The Haitian government and its international partners  turned their focus to long-term rebuilding of a nation that was  poor and chaotic even before the earthquake.

“Progress is being made,” said Jon Andrus, deputy director  of the Pan American Health Organization.

The Brazilian government said yesterday it would spend an  additional 375 million reais ($208 million) on its security and  reconstruction efforts in Haiti this year.
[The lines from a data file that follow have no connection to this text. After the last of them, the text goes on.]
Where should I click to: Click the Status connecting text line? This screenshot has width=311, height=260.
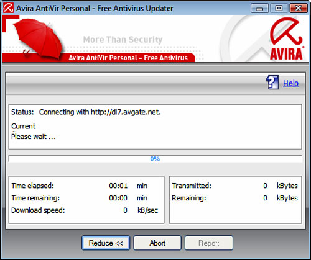(x=86, y=112)
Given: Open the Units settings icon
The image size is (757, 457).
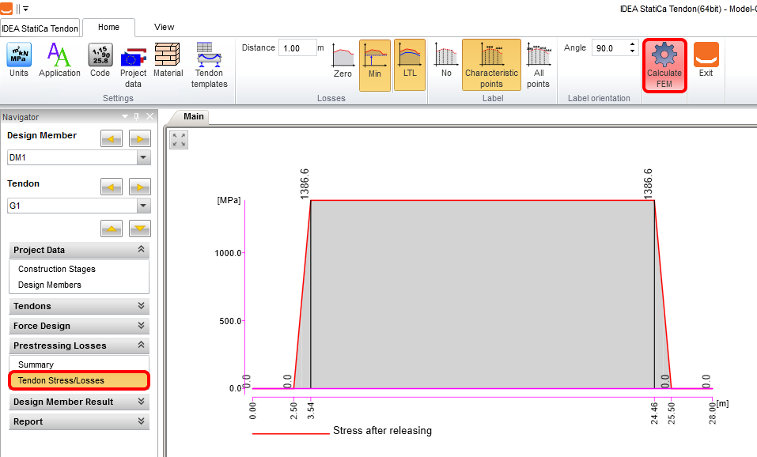Looking at the screenshot, I should tap(19, 61).
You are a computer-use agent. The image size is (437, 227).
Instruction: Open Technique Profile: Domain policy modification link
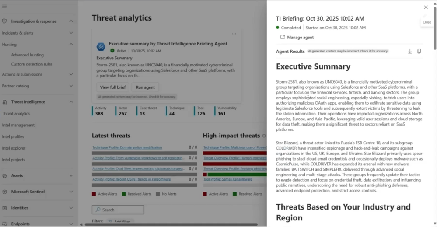[x=127, y=147]
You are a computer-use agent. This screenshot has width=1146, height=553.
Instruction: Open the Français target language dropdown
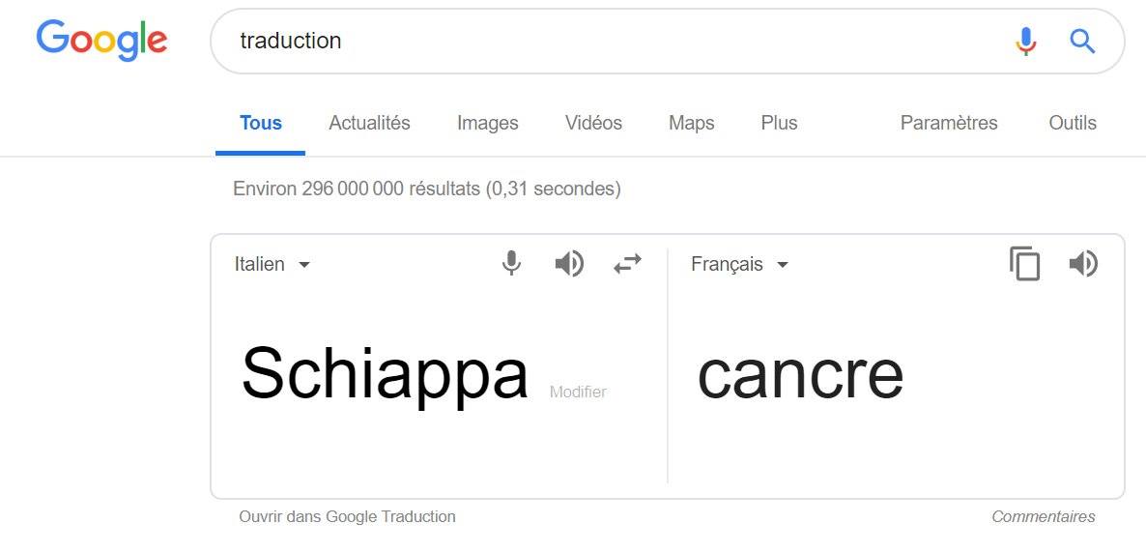pyautogui.click(x=739, y=264)
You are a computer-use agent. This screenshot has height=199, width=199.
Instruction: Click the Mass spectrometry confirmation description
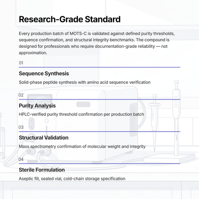coord(82,146)
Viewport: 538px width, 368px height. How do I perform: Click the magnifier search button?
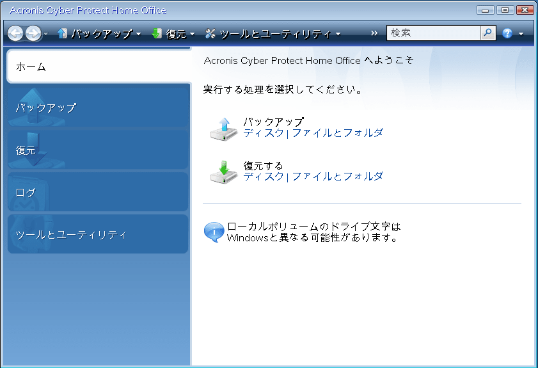pos(488,33)
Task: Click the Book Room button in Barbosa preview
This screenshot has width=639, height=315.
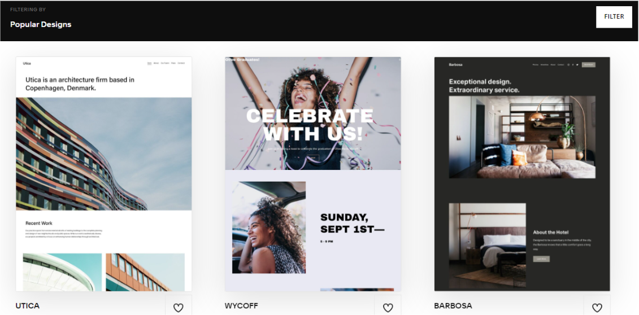Action: point(589,65)
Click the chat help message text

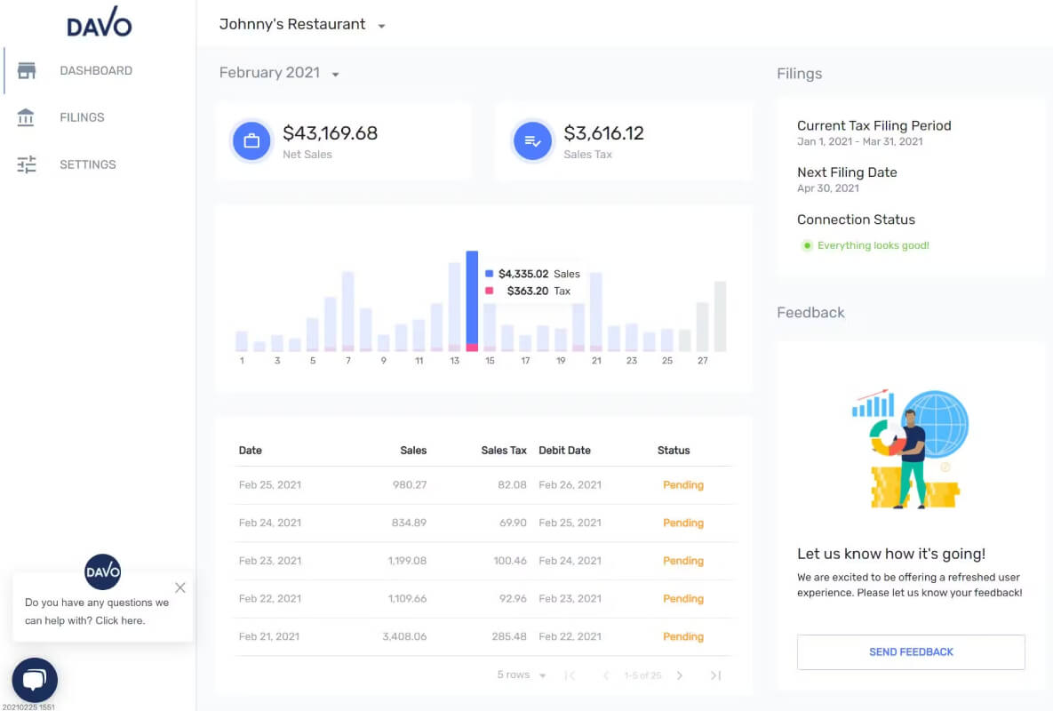point(97,611)
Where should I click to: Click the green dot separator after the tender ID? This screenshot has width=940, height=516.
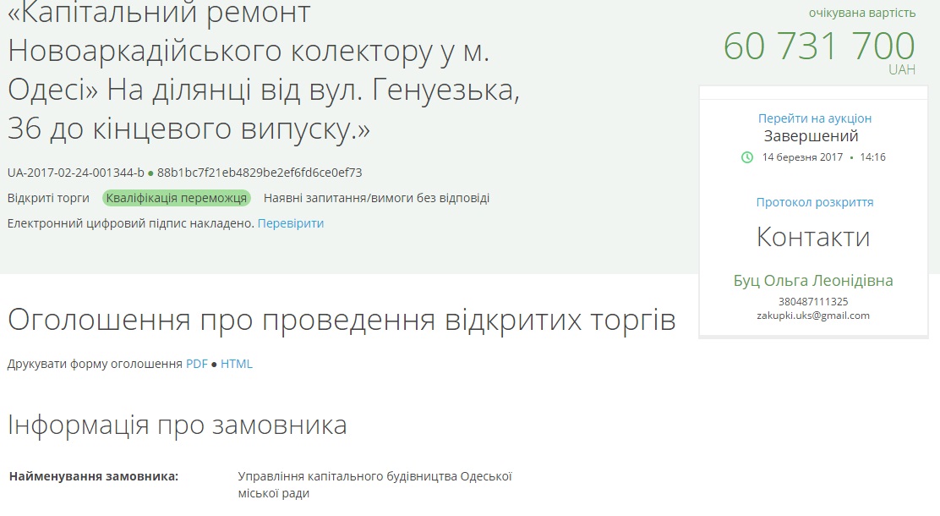(150, 173)
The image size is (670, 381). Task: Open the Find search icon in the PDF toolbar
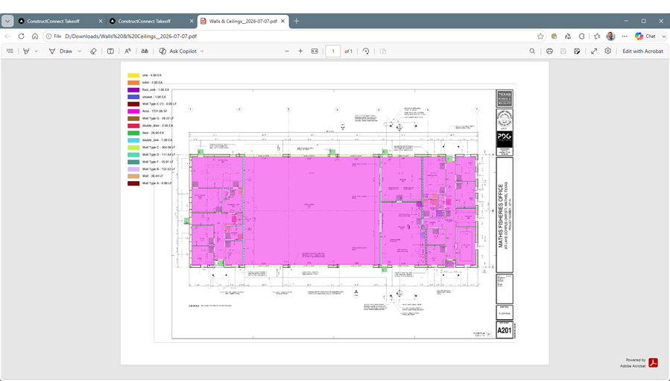click(x=532, y=51)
Part of the funds,  which include a donation of at least $15 million, would go to  build 10 emergency health units in the Caribbean country.

Brazil has been

commanding the U.N. stabilization force in  Haiti since 2004.

Despite the huge aid effort, most of the basics of city  life were still missing or barely functional in Port-au-Prince.  Hospitals were overwhelmed and doctors lacked anesthesia,  forcing them to operate with only local painkillers.

The United Nations counted nearly 450 homeless encampments  in Port-au-Prince alone and urged the government to begin  consolidating them to streamline food distribution.

The city’s water system was only partially functional but  tanker trucks began to deliver water to makeshift camps where  people lined up to fill their buckets.

Violence and looting has subsided as U.S. troops provided  security for water and food distribution and thousands of  displaced Haitians heeded the government’s advice to seek  shelter in villages outside Port-au-Prince.